Dafür lief es für den Schweizer in Marrakesch besser, wo er auf der Pole-Position stand und im Rennen Zweiter wurde. Dadurch schob sich Buemi auf den sechsten Platz der Meisterschaft.
Neuer Stadtkurs in Santiago de Chile
Nun werden die Karten in Santiago de Chile neu gemischt. Der Stadtkurs hat eine Länge von 2,47 Kilometern und umfasst zwölf Kurven. Es ist die erste von zwei neuen Strecken in dieser Saison.
Der Kurs ist eine Mischung zwischen dem engen Hongkong und der semi-permanenten Strecke in Marrakesch. Es gibt auch eine lange Gerade, auf der man die höchsten Geschwindigkeiten der Saison sehen könnte. Es gibt auch mehrere gute Überholmöglichkeiten.
Ein wichtiger Faktor sind die hohen Temperaturen. Es ist Sonnenschein vorausgesagt und das Thermometer wird auf etwas mehr als 30 Grad Celsius klettern. Wenn es am Samstag über den Tag gesehen wärmer wird, spielt die Kühlung bei allen Teams eine Rolle. Je heißer es ist, desto rutschiger wird die Strecke. Stellenweise wurde der Asphalt erneuert, es gibt aber auch Abschnitte mit abgenutztem Beton.
Keine Mindeststandzeit beim Autowechsel
In Santiago wird auch zum ersten Mal die neue Regel angewendet, dass es keine Mindeststandzeit beim Autowechsel gibt. Ursprünglich wurde diese Änderung der FIA schon für Marrakesch diskutiert, aber wegen Sicherheitsbedenken der Teams verschoben.
Außerdem erhalten die Teams für jeden Fahrer ein neues Set an Sicherheitsgurten, die aus der Langstrecken-Weltmeisterschaft stammen. Speziell die Mechaniker müssen für den Autowechsel neue Handgriffe einstudieren.

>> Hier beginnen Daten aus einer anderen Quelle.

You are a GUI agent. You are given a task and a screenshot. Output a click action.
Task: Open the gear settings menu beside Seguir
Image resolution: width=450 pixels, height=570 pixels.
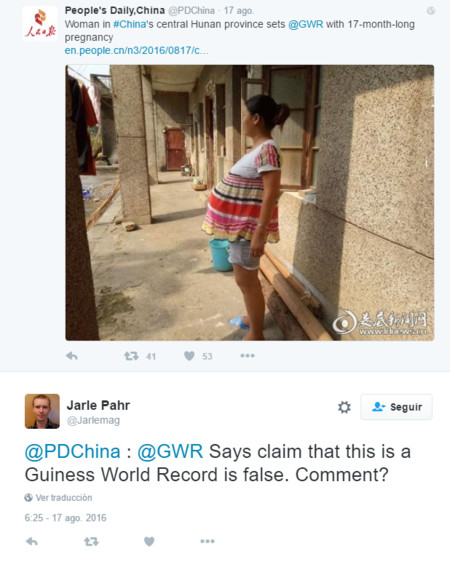click(344, 407)
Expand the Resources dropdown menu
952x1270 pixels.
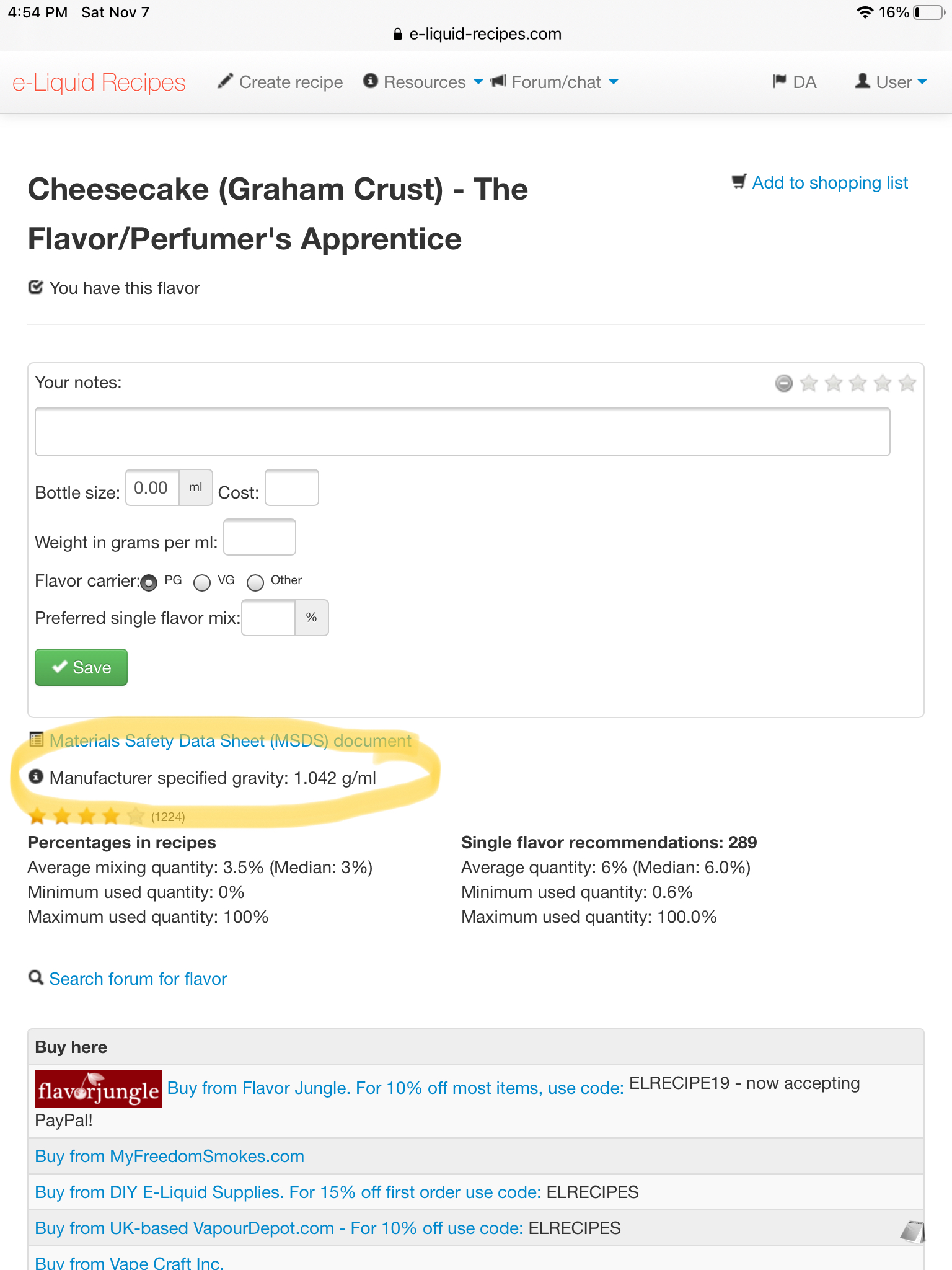coord(423,82)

Zu sehen gibt's die Formel E bei Eurosport: Der Sender steigt um 19:00 Uhr mit einer Aufzeichnung des Qualifyings ein und überträgt anschließend das Rennen über 37 Runden ab 20:00 Uhr live. Die Trainingseinheiten können alle Formel-E-Fans live im Eurosport Player ansehen.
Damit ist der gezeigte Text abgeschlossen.